### Required tasks
**A)** In the passage on NAT and firewalls in WebRTC, reproduce word for word the part that opens with the words containing "NAT is a technique" and closes with "other's private IP?".
**B)** According to the passage on NAT and firewalls in WebRTC, what typically happens to incoming connection requests that have no established mapping?

### Extract to read
^^^^^^^^

The Challenge: NAT and Firewalls in WebRTC
Before exploring STUN and TURN in depth, it's essential to understand the core networking challenge they solve. Most devices on the internet today operate behind Network Address Translation (NAT) systems and firewalls. These technologies provide security and address conservation but create significant obstacles for peer-to-peer communication - the foundation of WebRTC.
Network Address Translation (NAT)
NAT is a technique used by routers to allow multiple devices on a private network to share a single public IP address. While efficient for outbound connections, NAT creates a fundamental challenge for WebRTC:
- Devices on private networks are assigned private IP addresses (e.g., 192.168.1.x) that aren't directly accessible from the internet
- The router performs address translation, masking the internal IP with its public IP when traffic goes out
- Return traffic must be properly mapped back to the correct internal device
- Incoming connection requests have no established mapping and are typically blocked
This creates the "NAT traversal problem" - how can two peers behind different NATs establish a direct connection when neither can initiate a connection to the other's private IP?

^^^^^^^^

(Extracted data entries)
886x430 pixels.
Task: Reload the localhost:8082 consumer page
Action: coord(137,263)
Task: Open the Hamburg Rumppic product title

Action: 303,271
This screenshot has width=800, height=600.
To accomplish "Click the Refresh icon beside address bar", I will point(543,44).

^^^^^^^^

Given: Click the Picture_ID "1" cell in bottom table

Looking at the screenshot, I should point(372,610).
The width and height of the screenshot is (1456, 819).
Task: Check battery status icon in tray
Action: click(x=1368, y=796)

^^^^^^^^

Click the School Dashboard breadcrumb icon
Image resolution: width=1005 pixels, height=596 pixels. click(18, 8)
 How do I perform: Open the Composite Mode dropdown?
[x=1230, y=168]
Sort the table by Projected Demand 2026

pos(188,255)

^^^^^^^^

### Results
**A)**
NAT is a technique used by routers to allow multiple devices on a private network to share a single public IP address. While efficient for outbound connections, NAT creates a fundamental challenge for WebRTC:
- Devices on private networks are assigned private IP addresses (e.g., 192.168.1.x) that aren't directly accessible from the internet
- The router performs address translation, masking the internal IP with its public IP when traffic goes out
- Return traffic must be properly mapped back to the correct internal device
- Incoming connection requests have no established mapping and are typically blocked
This creates the "NAT traversal problem" - how can two peers behind different NATs establish a direct connection when neither can initiate a connection to the other's private IP?

**B)** They are typically blocked.